= Vera Botterbusch =

German journalist, author and photographer

Vera Botterbusch (born February 10, 1942) is a German journalist, author, photographer and film producer.

== Biography ==
Vera Botterbusch was born in Dortmund and was educated in Romance studies, German studies, elocution and art in Bonn, Münster and Grenoble. She was also the scholarship holder of the Evangelical Study Foundation Villigst at the time. Botterbusch was known for her films on literature, art and music broadcast on Bavarian television and also for her publicity work for Süddeutsche Zeitung through her theater work and exhibitions. She also published poetry and short stories.

Botterbusch is a member of the Bundesverband Bildender Künstler (BBK), the VBK (Association of Visual Artists), the VS (Association of German Writers (ver.di)) and the PEN.

Botterbusch married Klaus Konjetzky in 1976.

DATA EXCERPTS:
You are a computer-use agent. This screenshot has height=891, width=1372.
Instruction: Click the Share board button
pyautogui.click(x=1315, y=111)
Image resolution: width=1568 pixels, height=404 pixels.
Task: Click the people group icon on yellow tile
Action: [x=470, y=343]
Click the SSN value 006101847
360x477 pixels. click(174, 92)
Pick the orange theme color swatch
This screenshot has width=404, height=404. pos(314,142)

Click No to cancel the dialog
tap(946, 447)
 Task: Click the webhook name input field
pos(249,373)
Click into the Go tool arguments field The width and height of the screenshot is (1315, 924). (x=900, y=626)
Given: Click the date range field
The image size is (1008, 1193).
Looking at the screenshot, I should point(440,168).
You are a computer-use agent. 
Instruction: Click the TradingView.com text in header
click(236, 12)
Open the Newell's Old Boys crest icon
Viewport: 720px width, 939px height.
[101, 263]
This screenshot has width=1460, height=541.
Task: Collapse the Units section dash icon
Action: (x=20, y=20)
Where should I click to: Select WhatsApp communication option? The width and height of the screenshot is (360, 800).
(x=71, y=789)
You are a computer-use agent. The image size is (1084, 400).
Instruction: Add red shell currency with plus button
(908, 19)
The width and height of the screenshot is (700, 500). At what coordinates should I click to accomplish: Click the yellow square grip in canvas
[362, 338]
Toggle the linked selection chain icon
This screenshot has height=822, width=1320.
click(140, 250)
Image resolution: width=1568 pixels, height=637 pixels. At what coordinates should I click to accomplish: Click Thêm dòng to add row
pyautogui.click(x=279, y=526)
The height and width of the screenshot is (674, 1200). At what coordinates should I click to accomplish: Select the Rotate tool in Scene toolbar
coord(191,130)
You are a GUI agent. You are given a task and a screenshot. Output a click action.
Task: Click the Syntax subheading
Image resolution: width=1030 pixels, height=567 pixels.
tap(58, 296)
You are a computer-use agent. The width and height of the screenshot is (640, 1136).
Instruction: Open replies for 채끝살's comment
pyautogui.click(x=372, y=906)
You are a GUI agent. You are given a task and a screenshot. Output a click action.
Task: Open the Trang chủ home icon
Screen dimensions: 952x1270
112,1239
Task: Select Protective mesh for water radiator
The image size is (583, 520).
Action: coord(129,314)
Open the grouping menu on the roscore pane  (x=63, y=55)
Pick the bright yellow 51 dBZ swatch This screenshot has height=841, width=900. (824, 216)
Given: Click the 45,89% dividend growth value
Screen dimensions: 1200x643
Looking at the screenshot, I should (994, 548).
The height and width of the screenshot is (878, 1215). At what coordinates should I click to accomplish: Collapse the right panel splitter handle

WRITTEN PROBLEM A:
According to the Vera Botterbusch biography, in which cities did she study?
WRITTEN PROBLEM B:
Carry on writing the Vera Botterbusch biography, starting right after its last sentence.

WRITTEN RESPONSE A:
Bonn, Münster and Grenoble.

WRITTEN RESPONSE B:
== Selected filmography ==
Source:
- Strukturen. Gewebte Bilder, Textile Objekte (1978)
- Die Hebriden. Annäherungen an eine Musik von Felix Mendelssohn-Bartholdy (1980)
- Die Jagd nach dem Glück. Hommage à Stendhal (1982)
- Das Kalifornien der Poesie. Hans Christian Andersen in Schweden (1984)
- Musik einer Landschaft. Der Komponist Jean Sibelius (1986)
- Mit dem Esel durch die Cevennen. Eine Reise von Robert Louis Stevenson (1988)
- Jede Straße führt in die Kindheit. Der Schriftsteller Horst Bienek (1989)
- Verloren daheim. Ernst Barlach. Künstler in dunkler Zeit (1994)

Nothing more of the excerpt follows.